Wow. Those six words…they could describe my whole existence. I left that land mine alone, looking at my watch. “Time’s up, Doc.”
“Don’t order Chinese, Deanna. Stick to the food you have in the apartment.”
“Got it. Thanks for the wisdom.” I hang up before he gives me another pearl of knowledge, then scroll down my phone list and press the button for Hong Kong Chinese.
Forty-five minutes later, I don’t kill the little Chinese man who scurries to my door, knocks, looks around, and knocks again.
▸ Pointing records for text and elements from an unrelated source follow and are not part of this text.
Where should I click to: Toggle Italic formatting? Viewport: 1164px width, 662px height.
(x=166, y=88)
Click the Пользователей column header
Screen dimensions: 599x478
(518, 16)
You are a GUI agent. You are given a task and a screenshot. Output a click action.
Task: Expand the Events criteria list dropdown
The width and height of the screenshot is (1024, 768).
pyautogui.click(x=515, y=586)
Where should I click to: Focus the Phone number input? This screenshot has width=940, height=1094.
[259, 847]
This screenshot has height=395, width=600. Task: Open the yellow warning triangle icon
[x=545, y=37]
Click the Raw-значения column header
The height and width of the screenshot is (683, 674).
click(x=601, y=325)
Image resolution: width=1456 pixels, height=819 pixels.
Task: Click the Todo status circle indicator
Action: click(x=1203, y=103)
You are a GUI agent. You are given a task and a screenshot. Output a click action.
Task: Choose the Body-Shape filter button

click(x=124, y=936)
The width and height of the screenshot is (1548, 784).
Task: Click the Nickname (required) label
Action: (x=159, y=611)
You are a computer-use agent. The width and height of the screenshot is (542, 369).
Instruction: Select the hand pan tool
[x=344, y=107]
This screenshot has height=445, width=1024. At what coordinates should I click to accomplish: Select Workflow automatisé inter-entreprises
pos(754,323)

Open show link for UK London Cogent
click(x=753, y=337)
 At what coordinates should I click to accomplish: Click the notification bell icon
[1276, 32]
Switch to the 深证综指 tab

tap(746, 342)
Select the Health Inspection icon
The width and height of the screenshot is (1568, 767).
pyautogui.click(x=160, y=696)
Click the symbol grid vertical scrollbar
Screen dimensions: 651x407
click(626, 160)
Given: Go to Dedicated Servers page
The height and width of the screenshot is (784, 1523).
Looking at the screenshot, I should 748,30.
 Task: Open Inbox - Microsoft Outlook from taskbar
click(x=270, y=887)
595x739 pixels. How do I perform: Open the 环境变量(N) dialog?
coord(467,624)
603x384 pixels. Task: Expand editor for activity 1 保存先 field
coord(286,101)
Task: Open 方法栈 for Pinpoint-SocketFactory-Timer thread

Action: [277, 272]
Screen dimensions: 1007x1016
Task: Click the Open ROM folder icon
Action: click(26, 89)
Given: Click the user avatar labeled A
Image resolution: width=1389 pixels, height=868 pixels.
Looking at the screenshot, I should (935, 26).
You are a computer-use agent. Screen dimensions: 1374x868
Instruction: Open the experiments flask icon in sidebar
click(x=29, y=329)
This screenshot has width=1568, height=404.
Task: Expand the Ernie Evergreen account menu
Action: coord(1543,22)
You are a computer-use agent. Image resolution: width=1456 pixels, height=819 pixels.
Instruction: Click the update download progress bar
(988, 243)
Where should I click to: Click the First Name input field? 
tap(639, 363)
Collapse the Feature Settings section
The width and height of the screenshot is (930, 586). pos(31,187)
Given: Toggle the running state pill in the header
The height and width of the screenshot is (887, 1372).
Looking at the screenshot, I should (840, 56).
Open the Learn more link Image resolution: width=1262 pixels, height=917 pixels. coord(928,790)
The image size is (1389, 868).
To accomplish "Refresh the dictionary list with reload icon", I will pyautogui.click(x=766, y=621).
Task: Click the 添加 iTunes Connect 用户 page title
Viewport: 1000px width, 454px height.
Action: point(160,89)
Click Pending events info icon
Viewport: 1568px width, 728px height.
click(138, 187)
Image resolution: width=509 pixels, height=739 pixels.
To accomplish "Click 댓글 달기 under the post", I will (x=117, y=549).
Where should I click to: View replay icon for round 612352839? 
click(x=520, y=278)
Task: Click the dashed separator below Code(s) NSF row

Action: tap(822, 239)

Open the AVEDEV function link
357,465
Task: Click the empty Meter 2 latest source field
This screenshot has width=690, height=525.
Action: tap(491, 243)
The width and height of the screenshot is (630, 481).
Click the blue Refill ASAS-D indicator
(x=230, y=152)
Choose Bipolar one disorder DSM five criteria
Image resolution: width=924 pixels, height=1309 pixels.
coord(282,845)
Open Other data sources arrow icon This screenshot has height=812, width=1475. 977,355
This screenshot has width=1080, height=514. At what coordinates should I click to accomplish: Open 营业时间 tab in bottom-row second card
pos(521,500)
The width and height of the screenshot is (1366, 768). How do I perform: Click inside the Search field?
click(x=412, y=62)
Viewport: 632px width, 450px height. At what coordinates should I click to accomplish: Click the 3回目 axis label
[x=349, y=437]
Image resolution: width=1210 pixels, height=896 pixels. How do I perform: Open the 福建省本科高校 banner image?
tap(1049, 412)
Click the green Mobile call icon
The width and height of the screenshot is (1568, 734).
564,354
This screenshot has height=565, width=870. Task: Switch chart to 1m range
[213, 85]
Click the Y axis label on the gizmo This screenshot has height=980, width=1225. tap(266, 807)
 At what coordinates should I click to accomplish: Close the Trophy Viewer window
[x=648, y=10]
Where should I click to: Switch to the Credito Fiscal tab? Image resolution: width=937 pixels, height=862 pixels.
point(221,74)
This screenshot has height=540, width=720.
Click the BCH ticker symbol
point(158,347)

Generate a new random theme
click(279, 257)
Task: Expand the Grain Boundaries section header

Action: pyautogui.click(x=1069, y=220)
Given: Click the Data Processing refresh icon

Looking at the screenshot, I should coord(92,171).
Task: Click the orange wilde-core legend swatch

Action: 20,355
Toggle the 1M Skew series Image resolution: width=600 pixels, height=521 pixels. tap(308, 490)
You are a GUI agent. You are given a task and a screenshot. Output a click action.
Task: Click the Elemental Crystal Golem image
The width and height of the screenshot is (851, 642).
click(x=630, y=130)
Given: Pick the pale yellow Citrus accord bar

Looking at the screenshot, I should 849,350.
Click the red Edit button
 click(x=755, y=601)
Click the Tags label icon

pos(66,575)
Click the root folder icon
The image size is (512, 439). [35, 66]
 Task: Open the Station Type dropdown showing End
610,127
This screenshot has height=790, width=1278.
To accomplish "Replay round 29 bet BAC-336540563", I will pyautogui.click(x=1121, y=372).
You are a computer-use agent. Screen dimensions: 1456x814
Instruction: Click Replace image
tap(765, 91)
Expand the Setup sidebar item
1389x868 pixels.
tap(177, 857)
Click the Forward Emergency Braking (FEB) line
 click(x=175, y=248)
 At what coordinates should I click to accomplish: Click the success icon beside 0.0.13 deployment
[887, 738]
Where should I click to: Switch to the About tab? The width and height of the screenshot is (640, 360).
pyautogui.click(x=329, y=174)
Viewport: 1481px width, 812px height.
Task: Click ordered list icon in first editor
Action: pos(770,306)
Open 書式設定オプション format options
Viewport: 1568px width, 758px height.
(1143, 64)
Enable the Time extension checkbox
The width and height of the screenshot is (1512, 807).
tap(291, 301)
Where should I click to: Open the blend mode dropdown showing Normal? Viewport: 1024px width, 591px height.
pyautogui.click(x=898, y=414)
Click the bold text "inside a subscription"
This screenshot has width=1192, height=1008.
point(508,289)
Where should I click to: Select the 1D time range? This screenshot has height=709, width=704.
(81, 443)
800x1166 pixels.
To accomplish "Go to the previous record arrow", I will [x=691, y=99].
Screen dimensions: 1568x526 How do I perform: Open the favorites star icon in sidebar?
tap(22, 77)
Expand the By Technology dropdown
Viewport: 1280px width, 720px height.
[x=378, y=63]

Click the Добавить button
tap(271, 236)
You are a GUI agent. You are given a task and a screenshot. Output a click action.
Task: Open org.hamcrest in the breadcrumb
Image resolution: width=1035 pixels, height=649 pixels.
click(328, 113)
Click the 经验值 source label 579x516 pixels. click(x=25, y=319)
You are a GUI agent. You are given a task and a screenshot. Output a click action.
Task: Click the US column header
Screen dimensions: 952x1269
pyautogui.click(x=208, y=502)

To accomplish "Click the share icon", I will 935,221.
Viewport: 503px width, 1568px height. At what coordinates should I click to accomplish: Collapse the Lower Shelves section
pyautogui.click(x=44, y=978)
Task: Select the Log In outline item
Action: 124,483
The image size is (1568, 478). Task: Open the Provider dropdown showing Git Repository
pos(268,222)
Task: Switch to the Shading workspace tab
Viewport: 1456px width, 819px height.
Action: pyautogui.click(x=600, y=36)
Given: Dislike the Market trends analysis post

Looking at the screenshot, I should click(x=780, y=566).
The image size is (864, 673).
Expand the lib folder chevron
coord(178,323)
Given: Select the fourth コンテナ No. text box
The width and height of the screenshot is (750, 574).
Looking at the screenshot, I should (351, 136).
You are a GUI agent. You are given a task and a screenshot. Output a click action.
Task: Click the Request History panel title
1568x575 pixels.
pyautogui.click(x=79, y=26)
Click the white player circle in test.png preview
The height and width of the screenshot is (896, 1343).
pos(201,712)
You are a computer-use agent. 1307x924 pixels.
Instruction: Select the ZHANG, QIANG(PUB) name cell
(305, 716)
“Just leave it on the floor,” I call out irritably. They should know this. I’ve only been ordering from them once a month for at least two years. The place seems to have higher turnover than McDonald’s, a new face bringing the same plastic bag every time.
The guy finally leaves, squishing the bag against the door and looking at it for a long time before walking away.
That’s right, buddy. Keep walking. Walk away before I open up this door and kill you for taking so fucking long. I wait, listening, not budging until I hear the elevator take him back downstairs. Then I open my door and lunge for the bag.
I wish that I liked pizza. If I did, then maybe I wouldn’t gorge myself on MSG-loaded fare. But I don’t. I can’t stand the doughy, grease-laden heart attack covered in nine layers of cheese. So Chinese is my only indulgence. I limit my ordering, recognizing the wisdom in Dr. Derek’s thinking, restricting myself to a once-a-month habit, and allow myself to order only if I have something to celebrate, like today.
I ordered the usual: an extra-large Dr Pepper, an order of beef and broccoli, an order of chicken with vegetables, a large egg drop soup, and five egg rolls. I put the soup, three egg rolls, and the chicken into the fridge. The rest, I sit down to savor. The Dr Pepper is watered down, the ice having melted during the delivery, all carbonation evaporated during transport; but it is soda, and I moan as I suck down the first flat, sugary sip. Then I move on, opening containers and allowing myself full, unadulterated pleasure, all in the name of MSG fun.